Bahkan kata Ivana kalau Agnes mengklaim ketika tiba di rumah teman David, Mario Dandy sudah AG berikan peringatan untuk menyelesaikan masalah dengan cara yang baik.


Menurut Ivana, ketika David keluar dari rumah temannya, Mario Dandy memberi isyarat supaya Agnes menyingkir karena ia ingin berbicara dengan David.
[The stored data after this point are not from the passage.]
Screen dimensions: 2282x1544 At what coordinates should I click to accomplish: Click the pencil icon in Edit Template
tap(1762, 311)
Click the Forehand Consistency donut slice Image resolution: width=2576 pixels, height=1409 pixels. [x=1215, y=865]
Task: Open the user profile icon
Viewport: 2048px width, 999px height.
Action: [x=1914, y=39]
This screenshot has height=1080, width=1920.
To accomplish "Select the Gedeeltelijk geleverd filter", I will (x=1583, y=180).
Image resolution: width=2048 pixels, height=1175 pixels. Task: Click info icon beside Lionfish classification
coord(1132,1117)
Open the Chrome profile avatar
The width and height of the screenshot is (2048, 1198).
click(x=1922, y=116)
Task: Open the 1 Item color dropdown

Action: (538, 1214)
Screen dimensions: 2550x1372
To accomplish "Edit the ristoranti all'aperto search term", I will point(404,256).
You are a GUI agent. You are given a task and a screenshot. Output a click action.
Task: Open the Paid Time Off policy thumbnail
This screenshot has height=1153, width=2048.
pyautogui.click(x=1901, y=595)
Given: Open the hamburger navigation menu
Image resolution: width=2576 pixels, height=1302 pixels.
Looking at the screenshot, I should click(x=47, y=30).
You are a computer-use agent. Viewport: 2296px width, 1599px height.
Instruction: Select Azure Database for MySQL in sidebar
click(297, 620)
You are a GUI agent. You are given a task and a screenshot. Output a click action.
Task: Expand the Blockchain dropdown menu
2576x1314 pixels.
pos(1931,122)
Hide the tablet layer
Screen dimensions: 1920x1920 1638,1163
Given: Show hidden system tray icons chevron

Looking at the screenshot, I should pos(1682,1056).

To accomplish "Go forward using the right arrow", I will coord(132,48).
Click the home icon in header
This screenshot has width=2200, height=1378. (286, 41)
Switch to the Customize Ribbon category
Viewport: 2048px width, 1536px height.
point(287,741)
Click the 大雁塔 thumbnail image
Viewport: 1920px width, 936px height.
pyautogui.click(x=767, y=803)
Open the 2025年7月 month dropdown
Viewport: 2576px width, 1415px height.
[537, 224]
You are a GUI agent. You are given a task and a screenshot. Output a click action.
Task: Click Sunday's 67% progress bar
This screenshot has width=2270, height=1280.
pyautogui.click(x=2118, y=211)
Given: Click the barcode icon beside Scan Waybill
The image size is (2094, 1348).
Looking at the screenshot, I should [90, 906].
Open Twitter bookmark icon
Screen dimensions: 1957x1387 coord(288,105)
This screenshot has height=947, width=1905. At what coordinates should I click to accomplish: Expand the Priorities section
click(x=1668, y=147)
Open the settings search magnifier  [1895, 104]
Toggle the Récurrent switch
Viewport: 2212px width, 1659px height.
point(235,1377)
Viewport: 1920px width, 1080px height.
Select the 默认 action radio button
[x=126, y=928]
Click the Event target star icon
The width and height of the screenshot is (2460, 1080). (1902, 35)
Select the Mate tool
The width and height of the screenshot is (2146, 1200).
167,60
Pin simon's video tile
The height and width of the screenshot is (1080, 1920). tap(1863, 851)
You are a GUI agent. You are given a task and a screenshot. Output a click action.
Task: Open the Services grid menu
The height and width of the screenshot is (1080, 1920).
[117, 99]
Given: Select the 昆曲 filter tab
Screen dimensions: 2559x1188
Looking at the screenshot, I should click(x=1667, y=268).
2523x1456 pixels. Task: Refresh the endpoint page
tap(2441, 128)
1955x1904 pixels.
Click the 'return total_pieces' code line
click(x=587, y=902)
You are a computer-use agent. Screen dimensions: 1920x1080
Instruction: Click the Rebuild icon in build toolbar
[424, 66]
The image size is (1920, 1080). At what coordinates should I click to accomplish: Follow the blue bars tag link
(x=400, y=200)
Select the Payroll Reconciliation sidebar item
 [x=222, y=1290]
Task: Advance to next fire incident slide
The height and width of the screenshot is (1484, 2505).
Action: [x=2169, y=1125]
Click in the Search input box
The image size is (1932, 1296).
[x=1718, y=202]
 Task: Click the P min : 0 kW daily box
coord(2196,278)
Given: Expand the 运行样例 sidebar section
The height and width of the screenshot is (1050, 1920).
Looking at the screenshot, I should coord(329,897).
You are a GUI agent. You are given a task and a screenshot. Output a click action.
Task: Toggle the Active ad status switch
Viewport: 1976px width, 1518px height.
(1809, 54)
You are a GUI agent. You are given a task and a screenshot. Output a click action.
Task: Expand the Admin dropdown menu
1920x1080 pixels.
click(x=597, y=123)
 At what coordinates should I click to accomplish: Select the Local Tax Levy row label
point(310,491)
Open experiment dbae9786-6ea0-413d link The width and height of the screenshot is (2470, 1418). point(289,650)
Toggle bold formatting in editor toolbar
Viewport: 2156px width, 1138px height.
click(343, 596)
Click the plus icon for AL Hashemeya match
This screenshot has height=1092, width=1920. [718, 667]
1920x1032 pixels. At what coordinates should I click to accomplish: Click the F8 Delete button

Saat Agnes sudah kembali mengambil minum di dalam mobil tampak kalau Mario Dandy meminta kepada David untuk melakukan push up. Bahkan kata Ivana, bukan Agnes yang merekam ketika David sedang tersungkur karena penganiayaan oleh Mario.
Pembelaan Ivana Yoan juga ada pada unggahan akun Tiktok @devristaa tayang pada 4 Maret 2023. Tepatnya dalam hal perekaman MDS aniaya korban secara brutal dan membabi buta.
Dia lantang menyebut kalau yang andil besar dalam perekaman yaitu S, AGH hanya dilimpahkan saja dan saat itu kondisinya syok.
“Jadi yang merekam kejadian tersebut adalah S. Di sini menggunakan HP dari MDS,” ungkap Ivana Yoan.
“Kemudian di saat akhir-akhir video, si S seperti mengoper HP dari MDS ini karena S di sini ingin menghampiri korban di situ,” sambungnya.